PROBLEM 1 |
Reproduce the word and item position data records verbatim, keeping every line as it appears.

--- start SOURCE EXTRACT ---

Although similarly appalled by the conduct of the campaign, Ashmead-Bartlett was full of admiration for “these raw colonial troops… this race of athletes”, as he called the Australians, who “in these desperate hours proved worthy to fight side by side with the heroes of the battles of Mons, the Aisne, Ypres and Neuve-Chapelle”. Their wounded, although “shot to bits”, were happy, the seasoned war correspondent wrote, “because they knew they had been tried for the first time, and had not been found wanting”.
A similar if somewhat less floridly worded account was given by Charles Bean, Australia’s official war correspondent and historian, who propagated the notion that the newly independent country – whose six former British colonies had federated only 14 years earlier – “became a nation” at Gallipoli.
Although Australian forces had already become involved in the war, capturing and occupying German Pacific colonies and sinking the German raider SMS Emden in the Indian Ocean, Gallipoli was their first major military action, and the first undertaken by a solely Australian unit.

--- end SOURCE EXTRACT ---
--- start GIVEN RECORDS ---

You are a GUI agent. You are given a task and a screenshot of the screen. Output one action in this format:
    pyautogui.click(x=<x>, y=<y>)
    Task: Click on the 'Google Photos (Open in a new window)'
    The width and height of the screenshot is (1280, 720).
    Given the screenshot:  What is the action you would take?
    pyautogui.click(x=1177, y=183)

--- end GIVEN RECORDS ---

PROBLEM 2 |
Which battles does the Gallipoli passage name as those whose heroes the Australians proved worthy to fight beside?

TASK SOLUTION 1 |
You are a GUI agent. You are given a task and a screenshot of the screen. Output one action in this format:
    pyautogui.click(x=<x>, y=<y>)
    Task: Click on the 'Google Photos (Open in a new window)'
    The width and height of the screenshot is (1280, 720).
    Given the screenshot:  What is the action you would take?
    pyautogui.click(x=1177, y=183)

TASK SOLUTION 2 |
Mons, the Aisne, Ypres, and Neuve-Chapelle